▸ **Brano selezionato**:

_ _ _ _

Il fenomeno del vintage italiano

di Stefano Aria con il prezioso contributo di Jack Marchal e Marco Ballestri

Fetish guitars è diventato un neologismo . Il nome fu scelto per evidenziare quel lato insano e irrazionale che prima ha connotato la progettazione e poi la bramosia dell’acquisto 30 anni dopo. Immaginai che queste chitarre esprimessero un valore che andava oltre le qualità musicali. Qualcosa che ognuno doveva cercare nei ricordi e delle vibrazioni che potesse ricevere nel possederle.

Non sono tecnicamente un baby boomer e le Eko e gli altri strumenti non appartennero alla mia gioventù musicale. Si suonava negli anni 80 con quello che si riusciva ad avere e quando comprai un Vox Phantom appartenuto al bassista dei Matia Bazar per 80 mila lire non esitai a customizzarlo e poi distruggerlo.

Il circuito del vintage italiano, infatti, fino alla fine degli anni ottanta era confinato alle cantine, i mercati delle pulci, la spazzatura. Oggettivamente e giustamente trascurate dai “musicisti”, eliminate dal circuito da negozianti con magazzini pieni di made in Japan, traslochi e pulizie di primavera. Oltretutto erano ottime chitarre senza valore per provare a riverniciare, settare, cambiare, mischiare parti; chi non lo ha fatto? Una buona metà degli strumenti è finita nella spazzatura secondo il classico ciclo eredito/suono/customizzo/permuto/regalo/butto.

_ _ _ _

▸ **Dati registrati**:
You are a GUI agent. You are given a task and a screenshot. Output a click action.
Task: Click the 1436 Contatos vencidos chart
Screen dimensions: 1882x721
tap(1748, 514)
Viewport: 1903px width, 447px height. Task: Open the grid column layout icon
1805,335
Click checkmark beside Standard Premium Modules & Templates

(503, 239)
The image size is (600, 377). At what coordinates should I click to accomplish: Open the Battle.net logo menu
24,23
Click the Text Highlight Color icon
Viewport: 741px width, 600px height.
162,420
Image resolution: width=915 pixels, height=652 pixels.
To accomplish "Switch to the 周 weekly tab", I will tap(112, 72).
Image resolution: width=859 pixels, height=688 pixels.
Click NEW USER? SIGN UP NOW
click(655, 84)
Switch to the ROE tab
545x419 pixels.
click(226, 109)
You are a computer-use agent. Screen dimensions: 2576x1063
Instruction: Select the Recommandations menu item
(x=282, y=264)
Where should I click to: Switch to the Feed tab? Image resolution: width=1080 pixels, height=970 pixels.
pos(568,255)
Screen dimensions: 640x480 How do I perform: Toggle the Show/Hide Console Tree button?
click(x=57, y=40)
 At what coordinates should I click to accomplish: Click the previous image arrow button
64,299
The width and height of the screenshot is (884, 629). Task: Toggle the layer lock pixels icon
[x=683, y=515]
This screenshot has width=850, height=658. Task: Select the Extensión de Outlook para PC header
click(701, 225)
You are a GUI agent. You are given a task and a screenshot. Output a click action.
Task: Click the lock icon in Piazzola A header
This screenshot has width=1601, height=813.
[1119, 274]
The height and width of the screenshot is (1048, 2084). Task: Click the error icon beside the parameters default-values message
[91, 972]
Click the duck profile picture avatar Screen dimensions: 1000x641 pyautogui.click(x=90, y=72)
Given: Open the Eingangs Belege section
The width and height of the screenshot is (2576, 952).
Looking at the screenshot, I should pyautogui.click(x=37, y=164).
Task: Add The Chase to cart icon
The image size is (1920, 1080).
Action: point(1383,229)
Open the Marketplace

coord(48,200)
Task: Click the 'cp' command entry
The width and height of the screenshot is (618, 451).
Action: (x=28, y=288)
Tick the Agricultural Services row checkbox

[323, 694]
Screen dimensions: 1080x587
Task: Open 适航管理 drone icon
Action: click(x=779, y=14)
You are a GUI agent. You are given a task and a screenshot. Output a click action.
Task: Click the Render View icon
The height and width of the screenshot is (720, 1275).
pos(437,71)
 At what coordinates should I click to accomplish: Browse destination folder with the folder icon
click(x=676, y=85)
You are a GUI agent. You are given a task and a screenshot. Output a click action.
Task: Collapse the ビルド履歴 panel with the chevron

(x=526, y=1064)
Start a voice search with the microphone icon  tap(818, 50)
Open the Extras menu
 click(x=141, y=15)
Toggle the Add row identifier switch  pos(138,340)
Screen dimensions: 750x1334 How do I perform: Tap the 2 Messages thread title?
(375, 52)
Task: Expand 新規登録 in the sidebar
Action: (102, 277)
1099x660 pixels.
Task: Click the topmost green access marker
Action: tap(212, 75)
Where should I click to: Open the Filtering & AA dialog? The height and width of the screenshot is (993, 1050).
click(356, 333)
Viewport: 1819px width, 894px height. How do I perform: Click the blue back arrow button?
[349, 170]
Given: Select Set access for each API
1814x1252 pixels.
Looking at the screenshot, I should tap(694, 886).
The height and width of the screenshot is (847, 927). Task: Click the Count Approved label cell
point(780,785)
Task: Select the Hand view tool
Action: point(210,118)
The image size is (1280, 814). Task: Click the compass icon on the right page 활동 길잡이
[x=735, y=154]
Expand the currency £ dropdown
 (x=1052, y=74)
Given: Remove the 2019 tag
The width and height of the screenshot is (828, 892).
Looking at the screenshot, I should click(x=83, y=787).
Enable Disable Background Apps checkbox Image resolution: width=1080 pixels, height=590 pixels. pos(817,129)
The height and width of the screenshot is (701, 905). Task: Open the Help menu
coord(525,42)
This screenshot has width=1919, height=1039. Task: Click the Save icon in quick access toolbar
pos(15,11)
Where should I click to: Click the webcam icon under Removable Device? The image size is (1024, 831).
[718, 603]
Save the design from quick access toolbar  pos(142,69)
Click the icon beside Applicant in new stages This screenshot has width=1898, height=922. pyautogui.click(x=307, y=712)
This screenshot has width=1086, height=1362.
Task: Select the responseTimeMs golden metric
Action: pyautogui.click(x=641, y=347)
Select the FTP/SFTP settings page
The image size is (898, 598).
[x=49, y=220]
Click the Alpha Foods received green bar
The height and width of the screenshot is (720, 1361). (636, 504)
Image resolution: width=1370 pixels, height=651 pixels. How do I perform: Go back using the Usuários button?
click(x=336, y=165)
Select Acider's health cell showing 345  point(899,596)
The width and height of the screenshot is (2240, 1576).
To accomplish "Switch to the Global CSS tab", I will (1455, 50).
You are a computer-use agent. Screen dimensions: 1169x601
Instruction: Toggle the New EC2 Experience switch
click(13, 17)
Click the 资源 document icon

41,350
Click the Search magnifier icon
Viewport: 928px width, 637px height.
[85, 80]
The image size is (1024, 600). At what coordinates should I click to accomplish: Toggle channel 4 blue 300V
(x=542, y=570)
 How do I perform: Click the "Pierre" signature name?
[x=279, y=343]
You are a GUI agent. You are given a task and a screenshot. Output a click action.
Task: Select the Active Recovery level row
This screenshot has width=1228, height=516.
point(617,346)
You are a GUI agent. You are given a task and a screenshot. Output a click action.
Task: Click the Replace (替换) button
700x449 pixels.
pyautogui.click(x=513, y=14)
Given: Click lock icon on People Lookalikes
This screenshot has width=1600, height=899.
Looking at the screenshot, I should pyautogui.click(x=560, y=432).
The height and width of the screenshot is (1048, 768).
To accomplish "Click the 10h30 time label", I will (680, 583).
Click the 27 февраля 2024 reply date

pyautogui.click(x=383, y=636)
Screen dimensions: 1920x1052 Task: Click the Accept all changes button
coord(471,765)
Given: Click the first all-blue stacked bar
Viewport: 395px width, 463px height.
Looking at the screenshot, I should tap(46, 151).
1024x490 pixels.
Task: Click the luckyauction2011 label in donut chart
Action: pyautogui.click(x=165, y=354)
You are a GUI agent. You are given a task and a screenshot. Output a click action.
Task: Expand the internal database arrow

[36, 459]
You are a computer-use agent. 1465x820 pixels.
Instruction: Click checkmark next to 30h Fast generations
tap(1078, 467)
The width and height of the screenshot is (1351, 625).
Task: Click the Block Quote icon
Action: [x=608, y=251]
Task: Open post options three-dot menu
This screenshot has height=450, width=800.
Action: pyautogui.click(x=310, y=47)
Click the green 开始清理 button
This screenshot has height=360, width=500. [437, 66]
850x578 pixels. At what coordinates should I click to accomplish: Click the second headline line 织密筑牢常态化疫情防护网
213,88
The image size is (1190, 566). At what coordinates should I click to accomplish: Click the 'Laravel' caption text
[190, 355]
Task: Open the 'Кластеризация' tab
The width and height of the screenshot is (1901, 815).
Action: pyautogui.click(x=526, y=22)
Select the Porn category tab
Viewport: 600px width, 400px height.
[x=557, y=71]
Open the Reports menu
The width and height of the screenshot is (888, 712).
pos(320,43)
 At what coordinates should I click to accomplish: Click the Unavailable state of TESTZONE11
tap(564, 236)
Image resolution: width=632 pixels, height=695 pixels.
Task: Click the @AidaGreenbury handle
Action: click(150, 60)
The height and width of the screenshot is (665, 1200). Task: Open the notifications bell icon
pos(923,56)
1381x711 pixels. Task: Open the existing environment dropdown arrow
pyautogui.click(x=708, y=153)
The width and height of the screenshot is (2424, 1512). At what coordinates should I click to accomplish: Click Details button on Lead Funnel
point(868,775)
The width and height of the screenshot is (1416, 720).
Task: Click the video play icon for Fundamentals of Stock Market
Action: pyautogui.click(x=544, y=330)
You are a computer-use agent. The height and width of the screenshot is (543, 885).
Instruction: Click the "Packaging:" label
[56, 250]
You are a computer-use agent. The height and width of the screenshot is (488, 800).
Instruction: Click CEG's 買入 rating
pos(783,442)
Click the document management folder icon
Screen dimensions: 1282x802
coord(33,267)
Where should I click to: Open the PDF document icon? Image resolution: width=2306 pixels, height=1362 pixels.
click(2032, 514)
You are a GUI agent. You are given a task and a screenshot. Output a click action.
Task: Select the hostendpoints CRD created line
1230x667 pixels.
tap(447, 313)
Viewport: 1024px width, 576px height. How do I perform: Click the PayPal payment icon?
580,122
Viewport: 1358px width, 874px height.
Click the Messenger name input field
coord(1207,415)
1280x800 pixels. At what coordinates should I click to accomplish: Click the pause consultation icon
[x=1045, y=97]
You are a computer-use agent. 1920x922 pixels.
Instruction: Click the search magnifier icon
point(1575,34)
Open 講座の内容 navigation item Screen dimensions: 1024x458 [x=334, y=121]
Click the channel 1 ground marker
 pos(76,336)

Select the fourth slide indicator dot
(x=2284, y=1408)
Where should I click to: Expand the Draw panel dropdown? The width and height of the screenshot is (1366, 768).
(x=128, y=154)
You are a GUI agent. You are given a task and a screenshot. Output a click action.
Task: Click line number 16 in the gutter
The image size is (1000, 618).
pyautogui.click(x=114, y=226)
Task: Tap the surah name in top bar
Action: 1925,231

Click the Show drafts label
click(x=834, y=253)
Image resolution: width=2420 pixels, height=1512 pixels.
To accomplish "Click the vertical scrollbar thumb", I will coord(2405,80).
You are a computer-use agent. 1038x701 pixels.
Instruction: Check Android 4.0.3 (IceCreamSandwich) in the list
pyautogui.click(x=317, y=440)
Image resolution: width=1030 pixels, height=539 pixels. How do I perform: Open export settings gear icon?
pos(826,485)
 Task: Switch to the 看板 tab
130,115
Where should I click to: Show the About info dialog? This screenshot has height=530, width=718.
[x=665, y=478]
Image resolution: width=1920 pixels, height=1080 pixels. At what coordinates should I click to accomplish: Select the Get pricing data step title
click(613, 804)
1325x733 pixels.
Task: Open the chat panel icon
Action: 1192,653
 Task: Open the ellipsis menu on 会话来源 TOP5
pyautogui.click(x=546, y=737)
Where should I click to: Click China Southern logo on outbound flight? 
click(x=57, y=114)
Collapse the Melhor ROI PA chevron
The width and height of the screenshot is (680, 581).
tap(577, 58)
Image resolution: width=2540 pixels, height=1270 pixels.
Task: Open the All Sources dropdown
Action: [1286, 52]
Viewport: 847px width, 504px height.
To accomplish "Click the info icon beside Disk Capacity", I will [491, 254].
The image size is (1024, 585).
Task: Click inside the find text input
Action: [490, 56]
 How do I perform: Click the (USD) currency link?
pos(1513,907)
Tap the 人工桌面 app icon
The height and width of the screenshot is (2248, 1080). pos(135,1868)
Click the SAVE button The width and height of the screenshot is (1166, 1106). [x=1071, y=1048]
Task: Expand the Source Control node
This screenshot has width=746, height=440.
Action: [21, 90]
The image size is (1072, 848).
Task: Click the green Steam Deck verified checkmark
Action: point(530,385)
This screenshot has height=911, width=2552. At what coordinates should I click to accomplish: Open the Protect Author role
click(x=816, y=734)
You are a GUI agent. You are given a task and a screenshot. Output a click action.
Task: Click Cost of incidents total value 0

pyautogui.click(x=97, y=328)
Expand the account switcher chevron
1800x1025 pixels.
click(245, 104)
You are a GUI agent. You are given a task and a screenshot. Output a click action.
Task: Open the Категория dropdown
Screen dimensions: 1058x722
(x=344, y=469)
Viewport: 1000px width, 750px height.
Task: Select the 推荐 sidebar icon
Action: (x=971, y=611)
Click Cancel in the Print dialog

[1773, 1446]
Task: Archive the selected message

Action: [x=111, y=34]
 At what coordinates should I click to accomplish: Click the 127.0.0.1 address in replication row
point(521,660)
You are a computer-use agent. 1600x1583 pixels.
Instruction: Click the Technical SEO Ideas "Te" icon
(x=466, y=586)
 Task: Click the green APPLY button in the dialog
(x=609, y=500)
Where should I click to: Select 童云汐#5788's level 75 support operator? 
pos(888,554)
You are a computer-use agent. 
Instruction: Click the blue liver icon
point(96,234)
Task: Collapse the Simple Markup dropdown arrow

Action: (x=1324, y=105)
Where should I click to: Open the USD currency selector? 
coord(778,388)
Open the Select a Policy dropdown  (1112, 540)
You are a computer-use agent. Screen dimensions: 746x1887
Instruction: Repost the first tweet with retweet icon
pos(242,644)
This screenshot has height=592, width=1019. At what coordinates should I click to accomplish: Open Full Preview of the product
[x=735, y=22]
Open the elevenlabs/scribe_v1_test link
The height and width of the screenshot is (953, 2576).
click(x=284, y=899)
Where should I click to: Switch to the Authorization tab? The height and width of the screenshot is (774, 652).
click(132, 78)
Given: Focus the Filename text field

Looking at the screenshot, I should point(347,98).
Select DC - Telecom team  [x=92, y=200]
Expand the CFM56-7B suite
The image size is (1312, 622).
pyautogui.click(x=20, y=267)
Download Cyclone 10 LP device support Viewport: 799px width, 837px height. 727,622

_ _ _ _

▸ **Sfide**:
• 1. Riscrivi il testo sulle chitarre vintage italiane, tutto da "Il circuito del vintage" fino a "classico ciclo eredito/suono/customizzo/permuto/regalo/butto.", mettendo "soffitte" al posto di "cantine".
• 2. Prosegui il testo sulle chitarre vintage italiane, ripartendo subito dopo la sua ultima frase.

▸ **Risultati finali**:
• 1.
Il circuito del vintage italiano, infatti, fino alla fine degli anni ottanta era confinato alle soffitte, i mercati delle pulci, la spazzatura. Oggettivamente e giustamente trascurate dai “musicisti”, eliminate dal circuito da negozianti con magazzini pieni di made in Japan, traslochi e pulizie di primavera. Oltretutto erano ottime chitarre senza valore per provare a riverniciare, settare, cambiare, mischiare parti; chi non lo ha fatto? Una buona metà degli strumenti è finita nella spazzatura secondo il classico ciclo eredito/suono/customizzo/permuto/regalo/butto.

• 2.
Solo negli anni ’90, col diffondersi delle informazioni sulla nascente internet, e con il forte potere d’acquisto di professionisti che da giovani suonavano la stratocaster, ci fu il boom del mercato della chitarra elettrica vintage. Tecnicamente questo termine si riferisce solo alle Fendre pre-CBS e alle Gibson degli anni 50 e 60. I pezzi erano pochi, le quotazioni stellari, e il termine vintage iniziò a indicare più elasticamente ogni strumento usato con più di vent’anni. Non ce ne vogliano i puristi se usiamo la parola Vintage per gli strumenti europei. Si potrebbe dire addirittura che il vintage italiano è (con Hagström) il solo autenticamente anni 60… Si ricercano Gibson, Fender, Gretsch etc. degli anni ’60 perché sono un po’ meno costose delle versioni degli anni 50…

Oggi collezionare vintage italiano vuol dire custodire una testimonianza di una rivoluzione culturale e musicale: gli anni 60 e il Beat. L’industria italiana vi è associata più di nessun altra per il semplice fatto che la sua età dell’oro corrisponde esattamente a quel decennio: tutti i costruttori hanno incominciato intorno al 1960 e tutti hanno fermato la produzione intorno al 1970 eccettuato Eko, che però non seppe più negli anni 70 continuare la dinamica creatività che gli aveva dato Oliviero Pigini, morto nel 1967.

A differenza dei tedeschi, gli italiani non erano legati ad alcuna tradizione, si sono lanciati in piena e spregiudicata ingenuità, in sintonia con lo spirito del tempo. Il paradosso è che il contributo alla musica degli anni sessanta di questi strumenti italiani è quasi nullo. Le numerose nuove idee introdotte sono generalmente rimaste senza seguito. È precisamente questo insieme di fantasiosa utopia gratuita che fa il fascino irresistibile e feticistico del vintage italiano, un’area dove l’inconscio e l’irrazionalità prevalgono.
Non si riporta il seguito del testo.